The Source - On this day in Hip-Hop history, the prolific Wu-Tang Clan took the first steps of one the most powerful careers to date by releasing their debut Enter the Wu-Tang (36 Chambers) LP. With a martial arts title and righteously murderous lyrics, this may be one of the most ferocious and raw debuts Hip Hop has ever seen. RZA, GZA, Ol’ Dirty Bastard, Inspectah Deck, Raekwon, U-God, Ghostface Killah, and Method Man were all in rare form, rapping with chips on their shoulders and something to prove.
This album brought cultural reform to Hip Hop. With its conception, New York’s hardcore movement was at its apex. Wu-Tang did not focus on the glitz and glamour that came along with Hip Hop status. Much like the kung-fu movies they emulated, the Wu had a preoccupation with being the most righteous and skillful MC’s on the scene. This attitude toward their craft tempered the collective into Killa Bees, lyrical warriors who were constantly sharpening their swords for war. Their 10,000 hours of training opened the door for artists ranging from The Notorious B.I.G. to Jay-Z to Mobb Deep. They were the voice of the slums and popularized retaining one’s rough edges among a more polished musical aristocracy.
Happy 27th Birthday to this epic album.
I think Method Man says it best in the opening of this video-
If you don't know what 36 chambers is bro, get fucked.
There's coming in with a bang and then there's Enter the Wu-Tang (36 Chambers). It set the bar so high not just for debut hip hop albums but for music in general. Wu-Tang let the world know with such an irrational force, taking no prisoners, giving zero fucks, and holding nothing back. And the public ate it up.
So much has come out about what went into the making of this album and continues to come out and I can't get enough of it.

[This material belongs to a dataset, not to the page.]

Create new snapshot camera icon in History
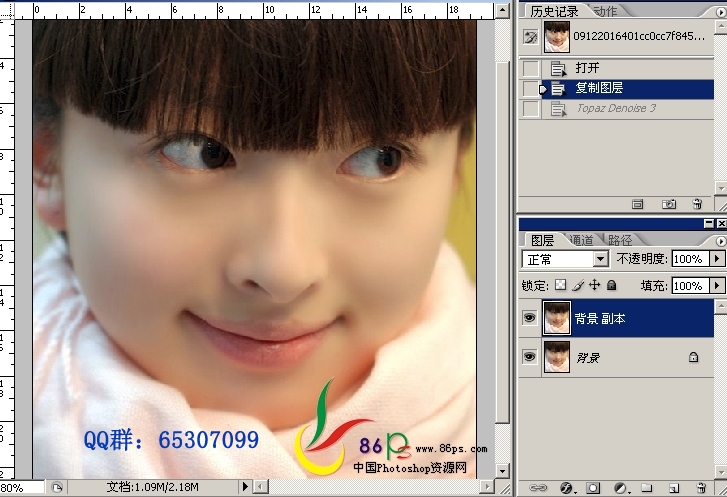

The fact that RZA handled ALL the recording, production, and engineering for the entire album is crazy.
The fact that he forced all 8 members of the Wu to be present for every part of the recording process and actually managed to get them to be might be one of the greater modern miracles.
The fact that he determined who would get to rap which verse on which track by having everybody battle rap each other is incredible.
A couple other fun facts -
The demo tape which begat Enter the Wu-Tang (36 Chambers) is a fascinating affair. “Bring the Ruckus” is fleshed out with a (subsequently unclearable) sample and some alternate lyrical performances, while tracks that never made the final album include “Wu-Tang Master,” “Problemz” and “The Wu Is Comin’ Through.” Most intriguing though is “It’s All About Me,” which references De La Soul’s “Me Myself And I” and flows forth in an uncharacteristically lackadaisical manner.
According to the Firehouse Studio owner, it cost Wu-Tang $300 in studio time to rent the studio to record "Protect Ya Neck". And they paid in all quarters.
The story behind the album’s iconic cover has also become one of hip-hop’s favorite ruses. Only six members of the Wu-Tang Clan are pictured on it, and all are sporting stocking masks over their faces. The regular rumor has it that with certain members of the Clan otherwise inconvenienced for various reasons, some of the group’s management team stepped in to take their place.
There's actually a great backstory on it from the photographer here
There are actually two different pressings of “Protect Ya Neck”, with a later version from 1993 swapping in “Method Man” as the new b-side cut.
Commercially, this album was a surprise hit. Even though locally in New York Wu Tang was very well known nobody knew how their sound would translate nationwide. Not that the group gave a shit whatsoever. The response was beyond anybody's expectations, and the album hit as high as #41 on the overall Billboard charts and #8 on hits Hip Hop sales chart. Quite a debut for an album without a ton of marketing behind it. It went officially platinum in 1995.